Count the lines of the material below that contain the string "pyautogui", and give only the number.

--------------------------------------------------

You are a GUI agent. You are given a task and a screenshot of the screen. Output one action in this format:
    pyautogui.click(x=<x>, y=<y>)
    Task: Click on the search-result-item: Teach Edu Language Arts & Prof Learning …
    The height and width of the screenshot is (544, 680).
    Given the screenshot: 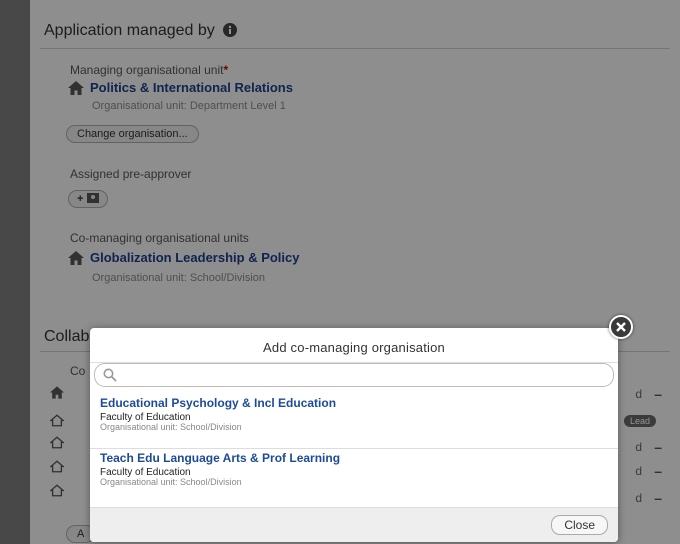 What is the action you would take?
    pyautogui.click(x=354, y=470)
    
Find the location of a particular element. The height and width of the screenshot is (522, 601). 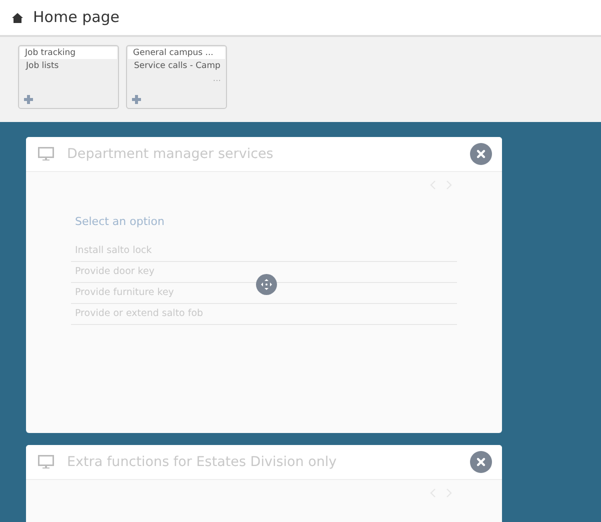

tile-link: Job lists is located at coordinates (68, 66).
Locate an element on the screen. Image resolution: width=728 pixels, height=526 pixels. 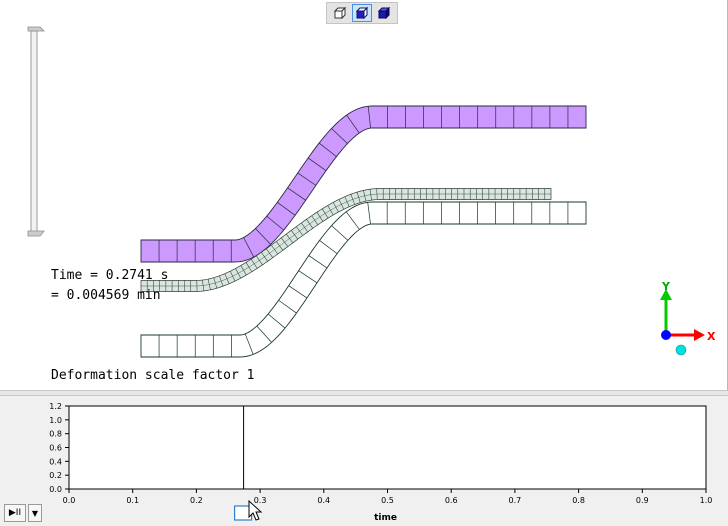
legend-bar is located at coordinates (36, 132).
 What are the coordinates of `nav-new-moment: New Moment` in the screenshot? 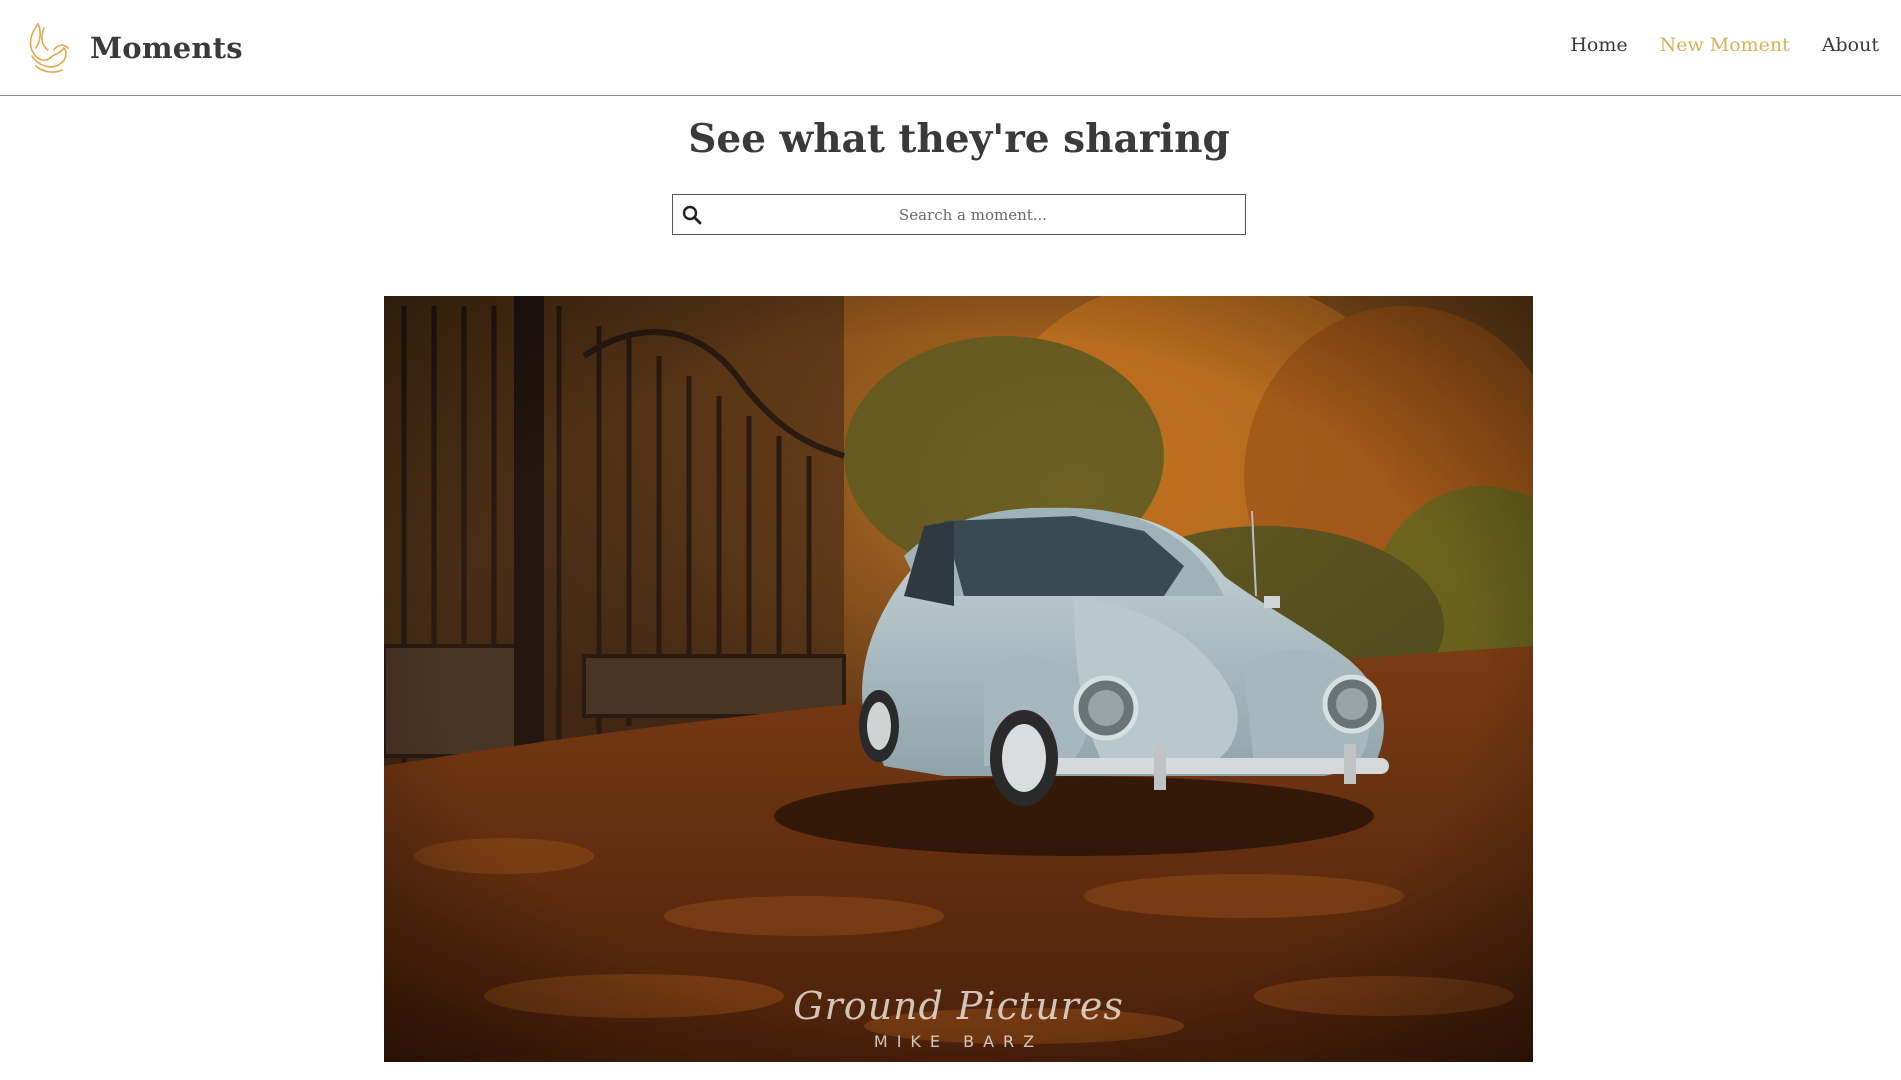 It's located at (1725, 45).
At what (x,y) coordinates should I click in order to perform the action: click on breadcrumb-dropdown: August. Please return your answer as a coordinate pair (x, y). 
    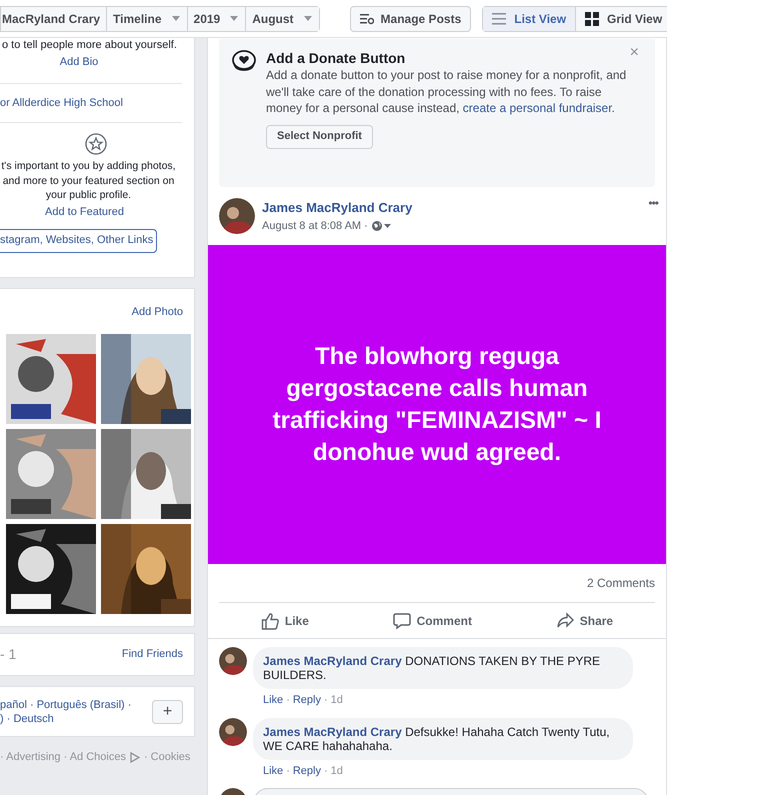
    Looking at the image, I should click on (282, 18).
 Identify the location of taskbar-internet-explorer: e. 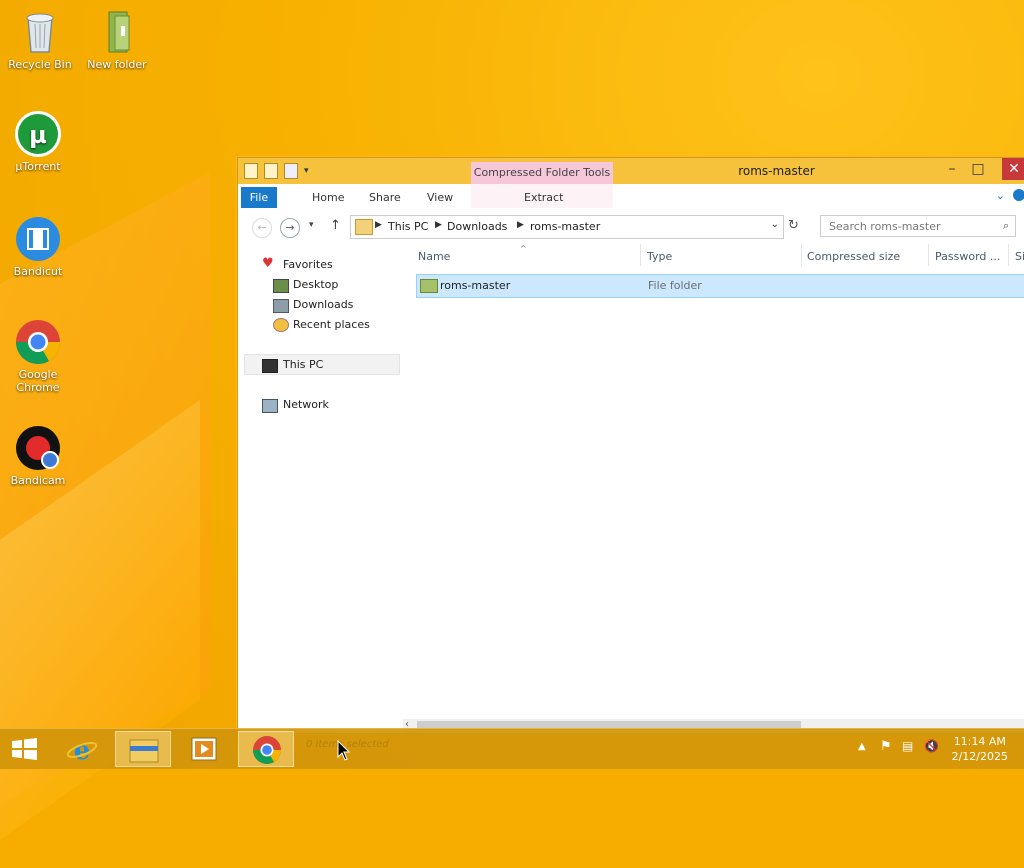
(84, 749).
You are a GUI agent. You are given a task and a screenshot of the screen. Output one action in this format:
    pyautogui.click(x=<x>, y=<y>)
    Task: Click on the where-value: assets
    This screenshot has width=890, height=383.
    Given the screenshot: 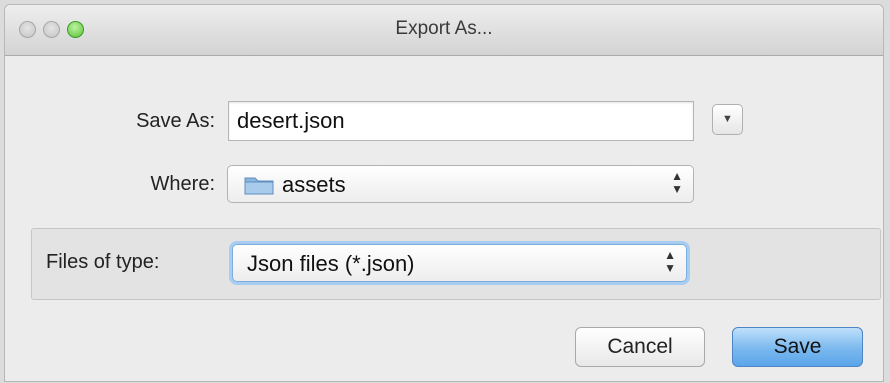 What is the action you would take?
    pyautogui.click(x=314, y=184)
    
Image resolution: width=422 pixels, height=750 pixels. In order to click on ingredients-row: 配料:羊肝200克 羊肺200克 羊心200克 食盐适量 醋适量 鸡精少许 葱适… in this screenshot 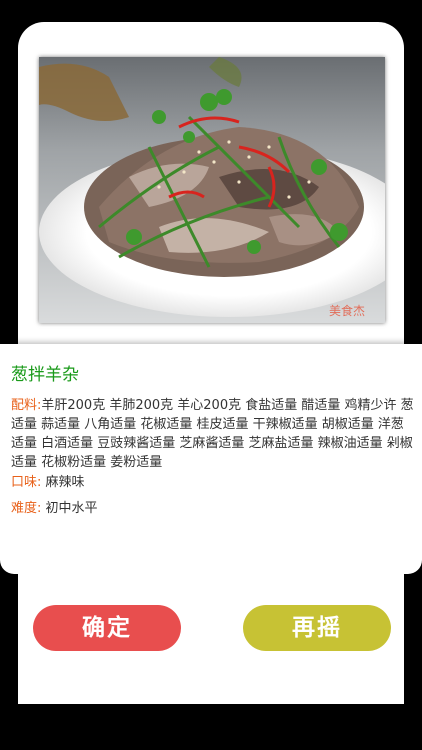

--------------------------------------------------

* **Task solution**: 4